ALAN MORRISON reflects on the subtle achievement of a rare exercise in a loose sonnet form

A group of Argentine gauchos in the Pampas. The gaucho is used as a symbol of Argentine national tradition, against corruption and pitted against Europeanising tendencies. [Pic: Public Domain]

Southernmost Sonnets
Leo Boix, Chatto & Windus, £12.99

 

LEO BOIX is a prize-winning Argentine-British poet and translator.

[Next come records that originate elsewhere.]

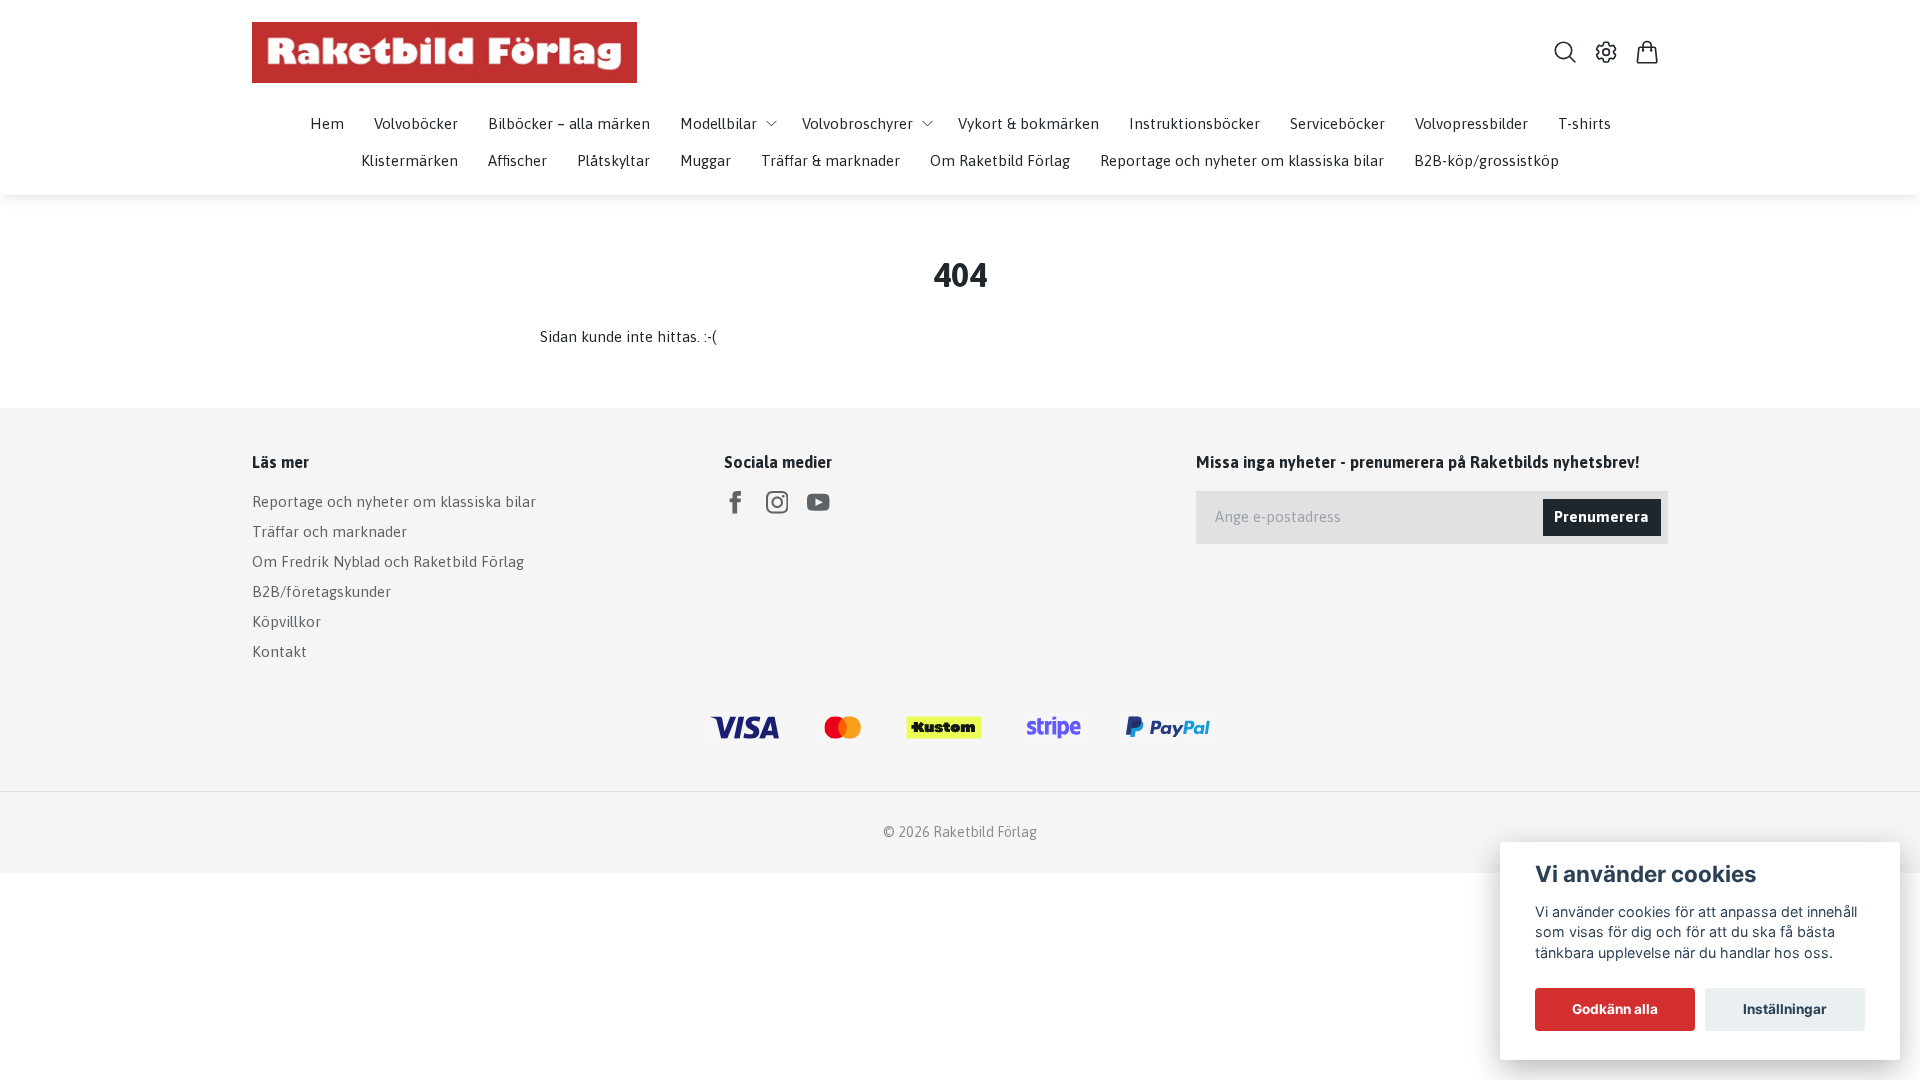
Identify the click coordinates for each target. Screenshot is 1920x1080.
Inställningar (1785, 1009)
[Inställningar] (1606, 52)
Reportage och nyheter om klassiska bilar (394, 501)
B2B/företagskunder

Southernmost Sonnets comprises 100 semi-rhyming sonnets presented in lower-case sentences as is standard for much contemporary poetry. Boix’s loosely adapted 14-line sonnet structure, often using a Shakespearean or Petrarchan rhyme scheme, is employed unobtrusively here. He makes good use of the volta, the shift in tone or argument that comes around a third of the way through a sonnet. His command of poetic English and a rich vocabulary (“fulgurous”, “garniture”) are impressive.

An isolated sonnet introducing the series concludes on a kind of epiphany: “collecting items so that one day I’d be immortal./ ... a world/ conjured out of an encyclopaedia, a rose that starts to unfurl.”

Many of Boix’s poems are autobiographical, relating to his late parents and his upbringing in Argentina. Sonnet 3 depicts a pregnancy: “I see her talking to him through that invisible veil, a membrane/ that moves as she whispers,” and they work best when using figurative language and symbolism: “diamonds/ like white gooseberries gleam” (6) or “Gold mines have bloomed from the lethal waterways” (13). Poems depicting his same-sex relationship are nicely descriptive: “You live like teenagers, my sister often tells us. No children/ or attachments, like true bohemians. Our house is a fantasy/ castle filled with many ornaments, a strange Baroque pavilion/ where one man draws, and the other composes elegies” (70).

There are poems on the turbulent political history of South America: “marked plots I once saw in Argentina,/ dotted with small flags and numbers, a strange mortuary/ under the sun where our history lies, made by hyenas” (50). The historically lionised Captain Cook is depicted more like a brutal Conquistador than a naval explorer, and a sonnet on the German explorer and naturalist Alexander von Humboldt is strikingly homoerotic: “And as he was about to go ashore, he saw two pirogues sailing/ along the coast, and in each, eighteen Guaiqueri Indians naked/ to the waist. He thought they looked so muscular, compelling/ with a skin colour between shining brown and coppery red” (72).

He has a colouristic eye: “a giant lobster, a drab round/ About and a flyover, even a bright red scene of early artillery” (46) or “...a 1756 map with a few blocks painted as pink as cherries” (51); and also a naturalist’s eye: “In the humid highlands of Mesoamerica, the Quetzal calls/ resplendent in opaline greens, her bright red belly ablaze/ ...A solitary pilco hides under waterfalls” (90).

But some of this is what one might term ”Covert Naturalism”: figurative language and imagery disguising a more political subtext, so that Sonnet 9, for instance, ostensibly about “The world’s smallest armadillo, the so-called pichiciego...// ...king of the endless Patagonia,” is a metaphor for Argentine soldiers who, according to the Note at the back of the book: “burrowed for days underground like the armadillo” as referred to by writer Rodolfo Enrique Fogwill in his book Los Pichiciegos (1982).

Boix also tries his hand at sonnet corona: a series of sonnets interlinked by repeating the last line of the previous verse as the first line of the subsequent one. “The Crown of the Virgin” contains some consummate lines: “As a centrepiece, a large Capodimonte vase of roses adorns/ the family table. On the wall, Jesus & his crown of thorns,” and there are references to Roman Catholicism throughout: “Father Paez tells us ... ‘the Jesuits lost/ two hundred thousand Indians, all ripe for the kingdom of Christ’” (47).

Sonnet 70 is a nice play on that board game of capitalist staple, Monopoly, where Boix juxtaposes the Argentine version which focuses on farming rather than property. Monopoly was actually intended to be anti-monopolist: originally called The Landlord’s Game, it was invented in 1903 by American writer and Georgist, Lizzie Magie, to educate players on the single-tax theory as laid out in Henry George’s Progress and Poverty (1879). The Argentine version seems more modelled on Magie’s original: “A game to learn about adulthood, mortgages and poverty.”

All in all, Southernmost Sonnets is as disarming a collection as an album of butterflies.